My team at IBM recently released DB2 Express-C 9.7.4, the latest and greatest version of our free database.
Raul wrote up a detailed article with the technical nitty-gritty of what’s new. There’s a bunch of different improvements, but one thing that’s caught my eye are the enhancements to triggers.
A trigger is something defined to fire automatically when you insert, update, or delete a row in a table. Starting with 9.7.4, you can basically inline a whole stored procedure in the trigger definition. This is nice because it lets you keep the code for all the different actions on a table together.
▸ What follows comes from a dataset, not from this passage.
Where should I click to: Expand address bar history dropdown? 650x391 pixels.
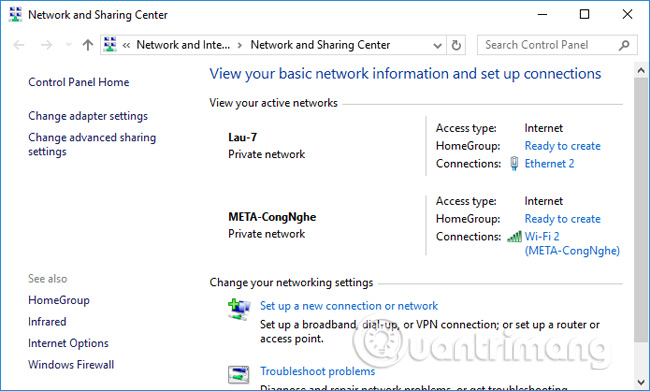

Let me quote Raul’s example:
CREATE TABLE COMPANY_STATS (NBEMP INTEGER) ! CREATE TRIGGER HIRED AFTER INSERT OR DELETE OR UPDATE OF SALARY ON EMPLOYEE REFERENCING NEW AS N OLD AS O FOR EACH ROW BEGIN IF INSERTING THEN UPDATE COMPANY_STATS SET NBEMP = NBEMP + 1; END IF; IF DELETING THEN UPDATE COMPANY_STATS SET NBEMP = NBEMP - 1; END IF; IF (UPDATING AND (N.SALARY > 1.1 * O.SALARY)) THEN SIGNAL SQLSTATE '75000' SET MESSAGE_TEXT='Salary increase>10%'; END IF; END !
Ignore that last part. All salary increases should be > 10%.